Puerto Blest and Cascada de los Cántaros
Sailing the Brazo Blest
The excursion departs from Puerto Pañuelo on the Llao Llao peninsula, about 25 km from central Bariloche. A catamaran heads into the Brazo Blest — the longest arm of Lake Nahuel Huapi — on a roughly one-hour crossing through water that shifts from mirror green near the shore to deep blue at the center. Along the way, the boat passes Isla Centinela, where the remains of Francisco Pascasio Moreno lie at rest. Moreno was the naturalist and explorer who donated his private lands to the Argentine state and is considered the founding figure of the country’s national parks system.

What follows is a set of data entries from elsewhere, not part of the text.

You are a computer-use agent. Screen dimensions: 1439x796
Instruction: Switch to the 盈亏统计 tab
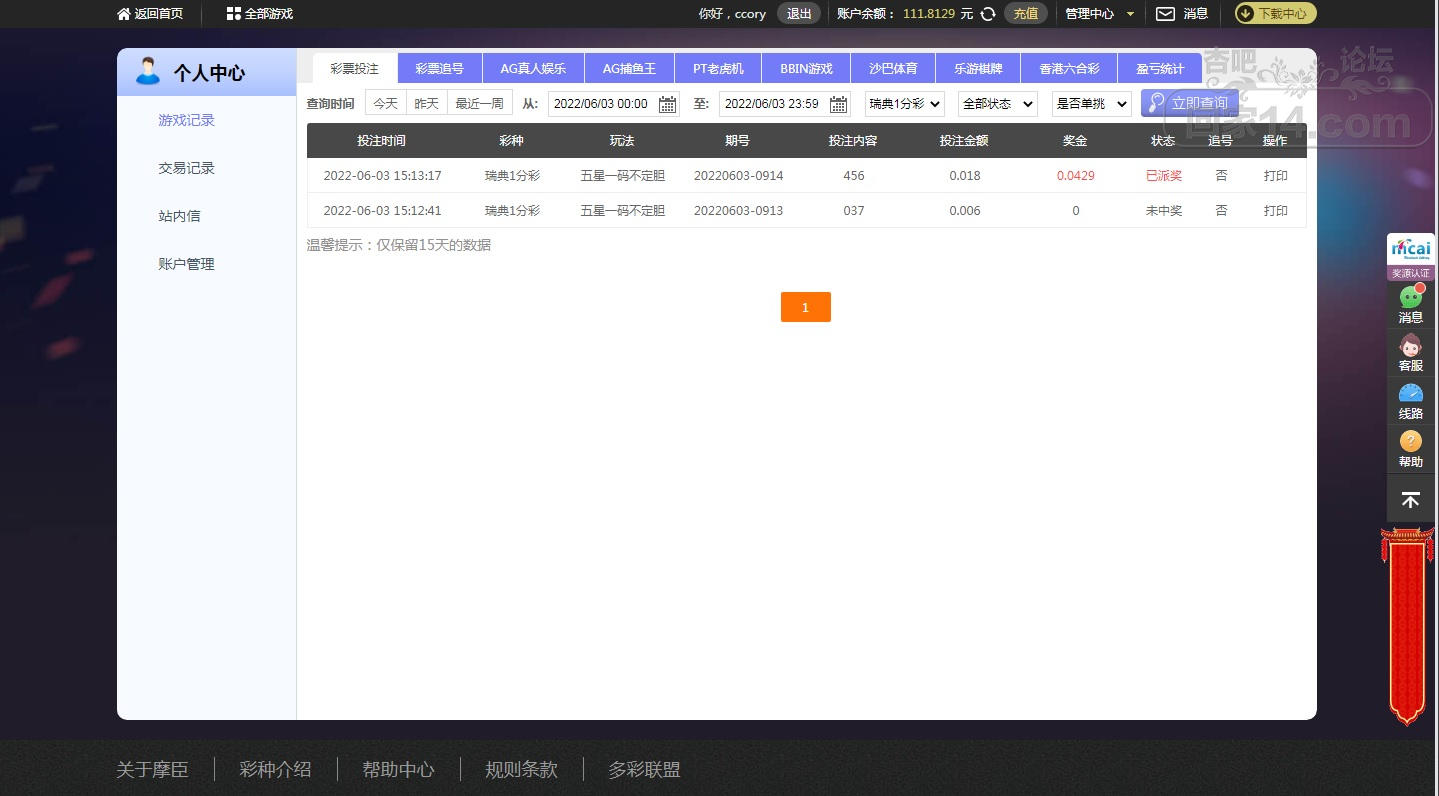coord(1160,69)
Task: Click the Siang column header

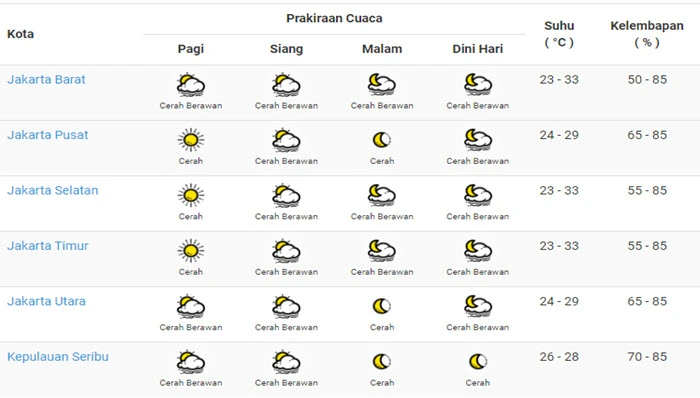Action: point(286,49)
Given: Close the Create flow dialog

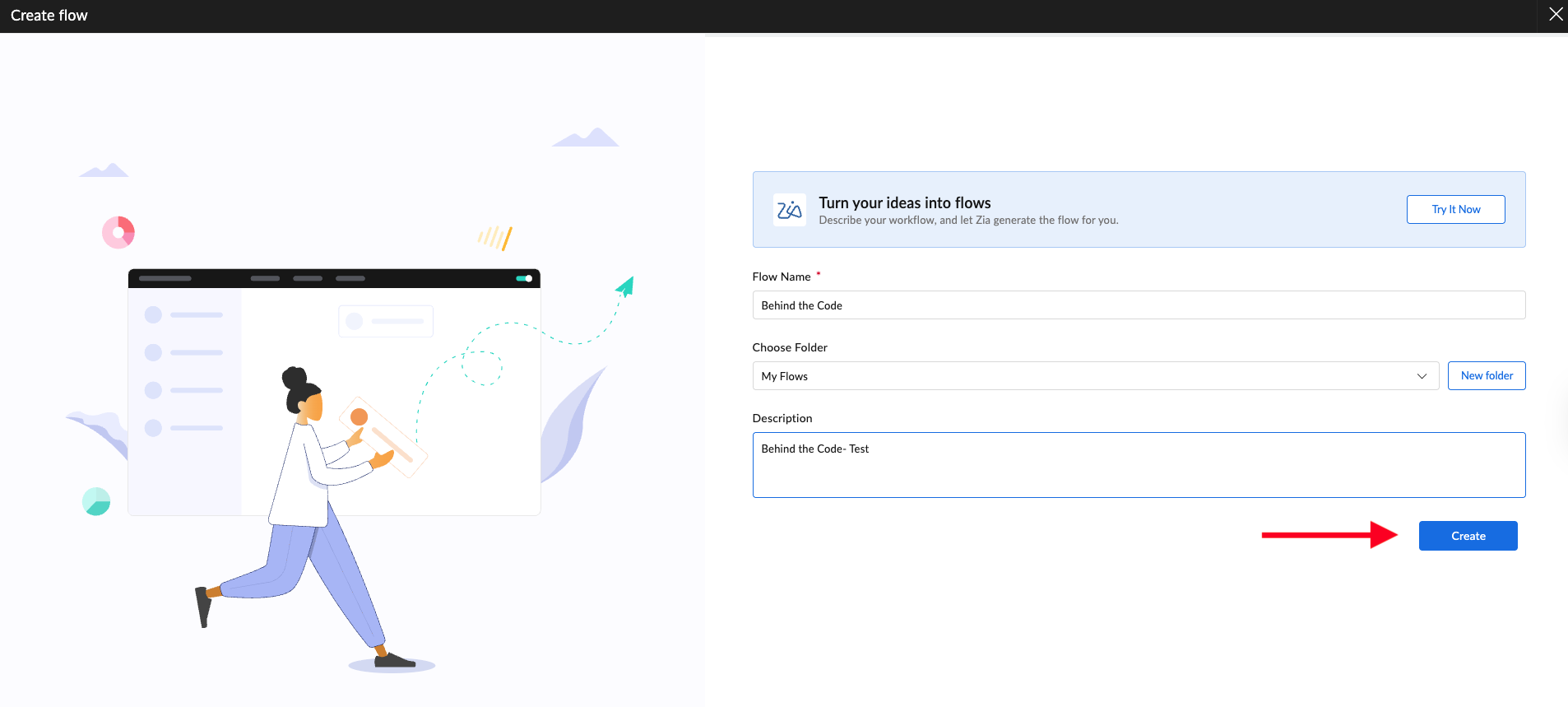Looking at the screenshot, I should tap(1556, 14).
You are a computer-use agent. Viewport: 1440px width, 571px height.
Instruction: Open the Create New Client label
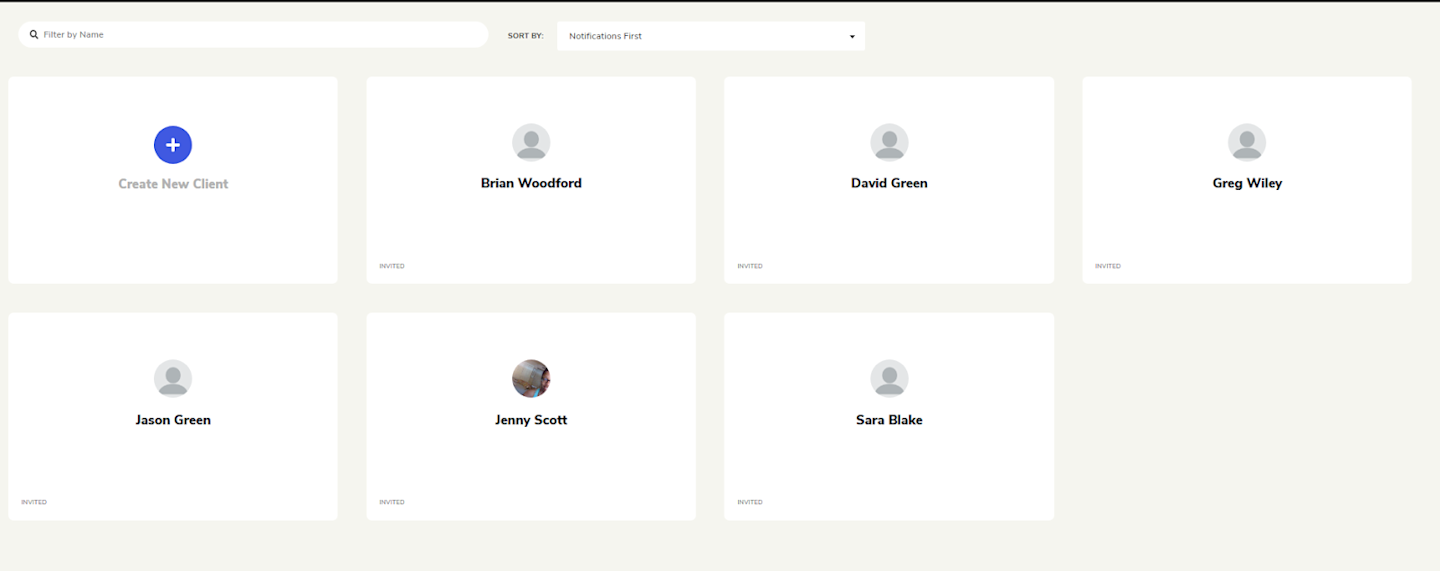173,184
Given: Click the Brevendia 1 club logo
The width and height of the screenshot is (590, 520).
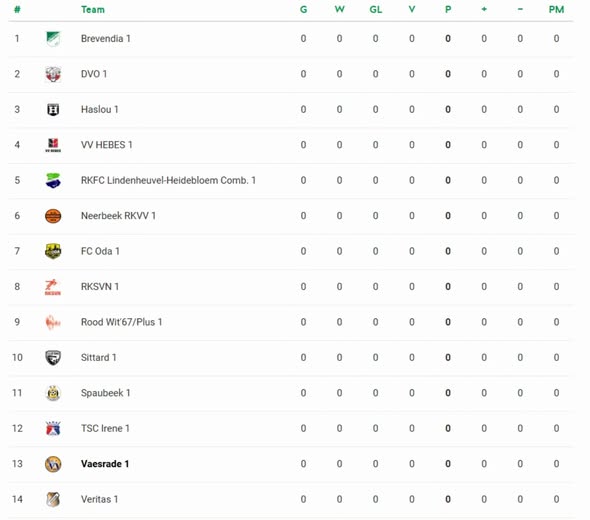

The arm ends at its western extreme in a landscape that resembles Norwegian fjords or the channels of Tierra del Fuego: mountains dropping sharply into the water, dense forest reaching the shoreline, and a quiet broken only by wind and birds. The topography explains itself once you learn that the Puerto Blest area receives roughly 4,500 mm of rainfall per year — exceptional even by Patagonian standards — sustaining one of the very few Valdivian rainforest enclaves on the Argentine side of the Andes.
Cascada de los Cántaros
Before reaching Puerto Blest, the boat docks at the base of the waterfall. A wooden staircase trail — around 600 steps — climbs alongside the Los Cántaros river as it descends from Lago Cántaros, the highland basin where the cascade originates. The path has four covered viewpoint platforms and sheltered rest areas spaced along the ascent; as you gain elevation, the falls break into multiple cascades dropping through moss and fern.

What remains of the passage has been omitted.